Por outro lado, o Brasil-Peru foi um jogo espectacular que colocou, frente a frente, o mágico Brasil de Pelé e o surpreendente Peru de Cubillas. Nesse jogo, o antigo jogador do FC Porto até fez um golo, ao contrário de Pelé, que ficou em branco, todavia, foi o Brasil que venceu o jogo (4-2), graças aos golos de Rivelino, Tostão (2) e Jairzinho.

Por fim, Alemanha Ocidental e Inglaterra disputaram a última vaga nas semi-finais. Num ambiente adverso (os mexicanos revelaram grande hostilidade aos ingleses durante todo o jogo), A equipa dos três leões chegou mesmo a estar a vencer por 2-0 e parecia lançada para o apuramento, todavia, a fria equipa germânica conseguiu chegar à igualdade antes dos 90 minutos. No prolongamento, a RFA foi mais feliz e garantiu a vitória graças a um golo do bombardeiro Gerd Müller (106′).

Meias-Finais

Na primeira meia final, o Brasil até entrou a perder com o Uruguai (Cubilla abriu o activo aos 19 minutos), mas depois a equipa canarinha puxou dos galões e soube dar a volta ao resultado com golos de Clodoaldo (45′), Jairzinho (76′) e Rivelino (90′), vencendo a partida por 3-1.

Por outro lado, a outra semi-final (Itália-Alemanha Ocidental) só se decidiu no prolongamento. A Itália marcou logo aos sete minutos e o resultado (1-0 para os italianos), manteve-se inalterado até aos 90 minutos, quando Schnellinger empatou a partida e forçou o tempo extra. No prolongamento, assistimos a um jogo fantástico, com a Itália a fazer o 2-1 e o 3-2, mas com os germânicos a empatarem sempre a partida. No entanto, aos 111 minutos, Rivera fez o 4-3 e, dessa vez, os alemães já não conseguiram responder, ficando fora da final. Neste desafio, temos ainda de destacar Beckebauer que deslocou a clavícula e jogou os últimos 30 minutos com o braço ao peito.

Terceiro e Quarto Lugar

É sempre um jogo ingrato, uma espécie de final menor, que, muitas vezes, trás pouca motivação aos intervenientes. Ainda assim, a Alemanha Ocidental não quis perder a oportunidade de atingir o último lugar no pódio e, conseguiu esse objectivo, vencendo o Uruguai, graças um golo solitário de Overath (27′).

Final* Brasil 4-1 Itália

O resultado pode dar a ideia de que a Itália, que não perdeu qualquer jogo até esta final e que tinha jogadores como Riva, Facchetti e Domenghini, teve uma má tarde, mas isso não correspondeu à verdade.
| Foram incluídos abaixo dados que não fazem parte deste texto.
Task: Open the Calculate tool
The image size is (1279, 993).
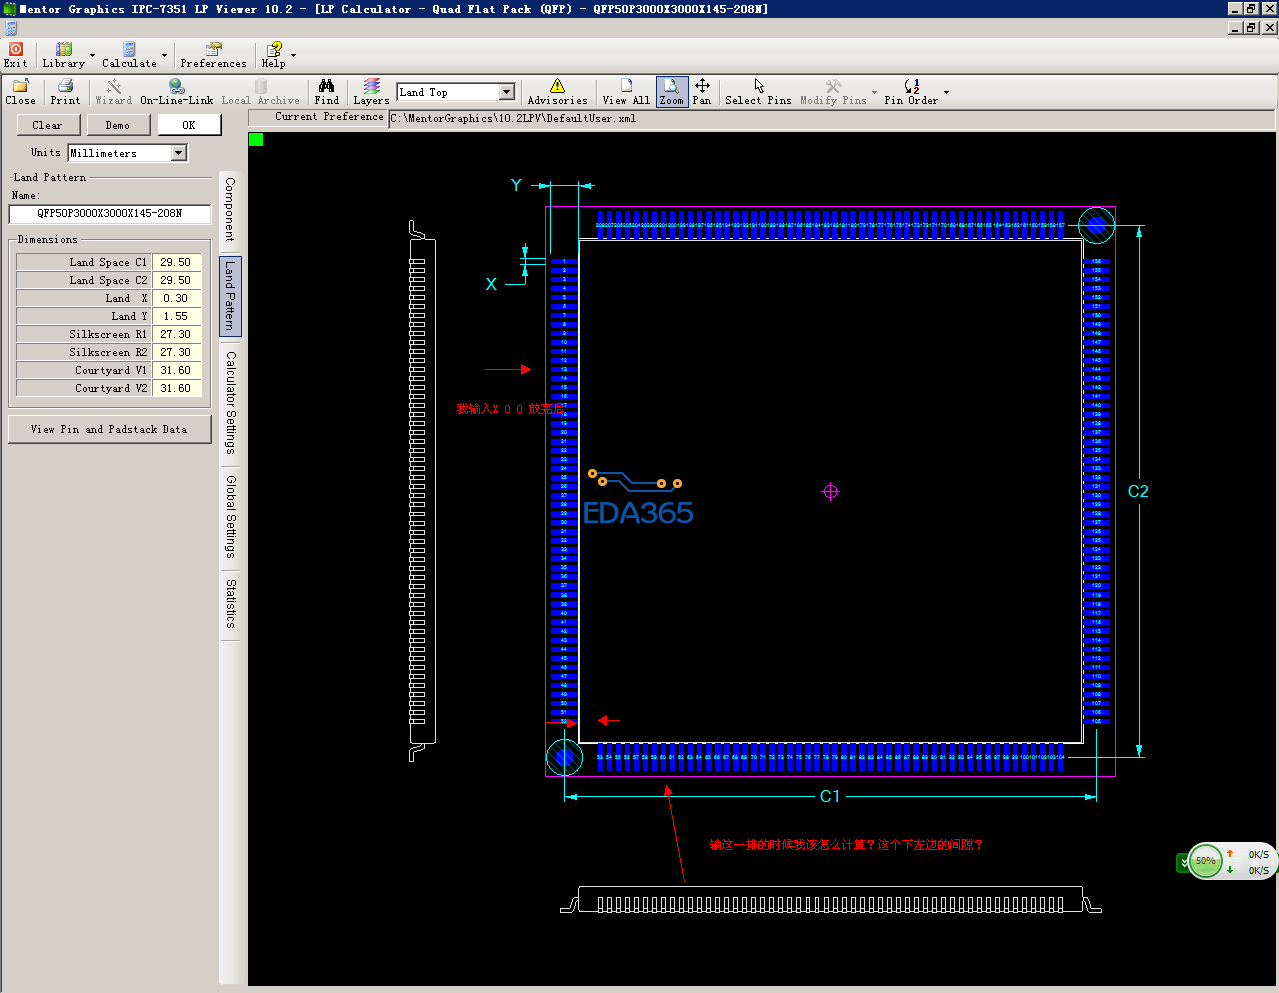Action: [x=129, y=54]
O Brasil tinha, na verdade, uma equipa fantástica e, apesar da inegável qualidade da selecção “azzurra”, conseguiu vencer o jogo com uma facilidade e clareza impressionante.
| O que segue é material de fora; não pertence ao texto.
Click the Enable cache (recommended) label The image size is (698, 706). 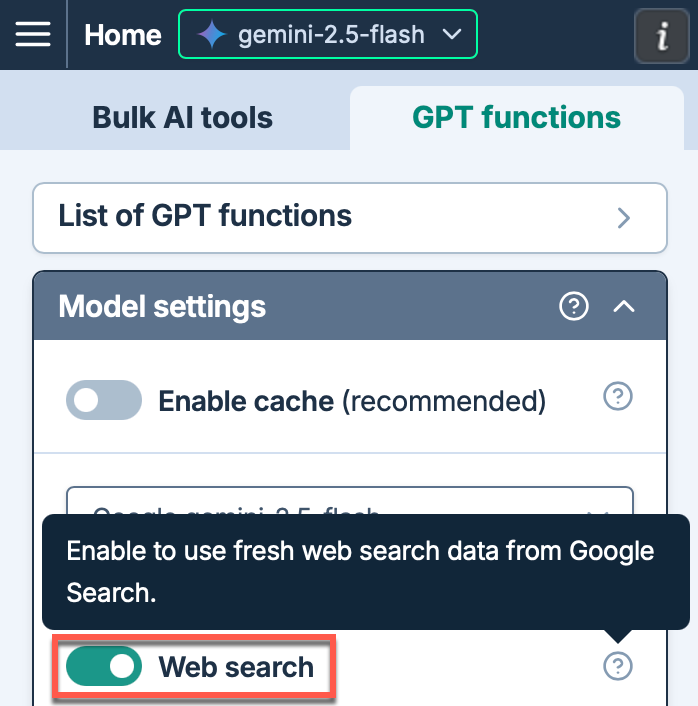[352, 401]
Marcou primeiro, por Pelé (18′), ainda permitiu a igualdade, na sequência de um golo de Boninsegna (37′), mas depois foi uma auto-estrada de magia, criatividade e golos, que foram três: Gérson (66′), Jairzinho (71′) e Carlos Alberto (89′), mas podiam ter sido mais, perante uma Itália que foi incapaz de responder à provavelmente melhor selecção da história.
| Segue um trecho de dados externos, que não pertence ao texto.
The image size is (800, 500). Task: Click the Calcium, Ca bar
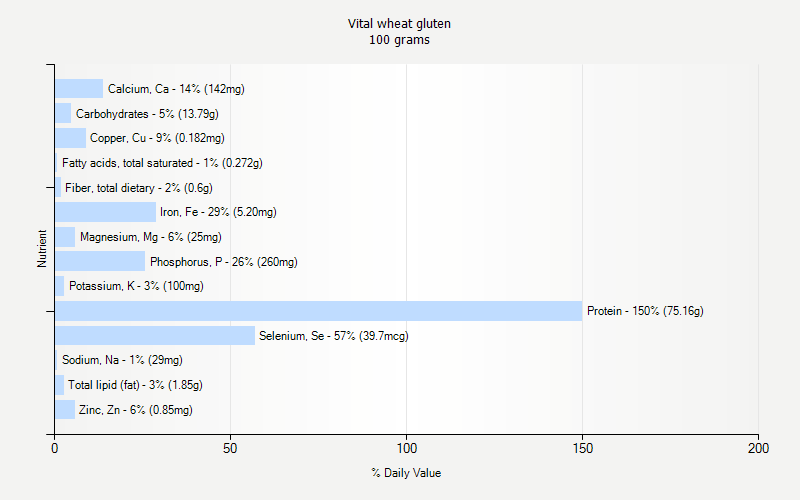pyautogui.click(x=79, y=89)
Uma vitória justíssima e que garantia o tricampeonato mundial aos canarinhos, que, depois deste título, entrariam num jejum que durou 24 anos…

Números do Mundial 1970

Campeão: Brasil

Vice-Campeão: Itália

Terceiro Classificado: Alemanha Ocidental

Quarto Classificado: Uruguai

Eliminados nos Quartos de Final: URSS, Peru, México e Inglaterra

Eliminados na Fase de Grupos: Bélgica, El Salvador, Suécia, Israel, Roménia, Checoslováquia, Bulgária e Marrocos

Melhor Marcador: Gerd Müller (Alemanha Ocidental) – 10 golos

Equipa do Mundial 1970: Mazurkiewicz (Uruguai); Carlos Alberto (Brasil), Schwarzenbeck (Alemanha Ocidental), Beckenbauer (Alemanha Ocidental) e Facchetti (Itália); Clodoaldo (Brasil), Overath (Alemanha Ocidental) e Rivelino (Brasil); Jairzinho (Brasil), Pelé (Brasil) e Gerd Müller (Alemanha Ocidental).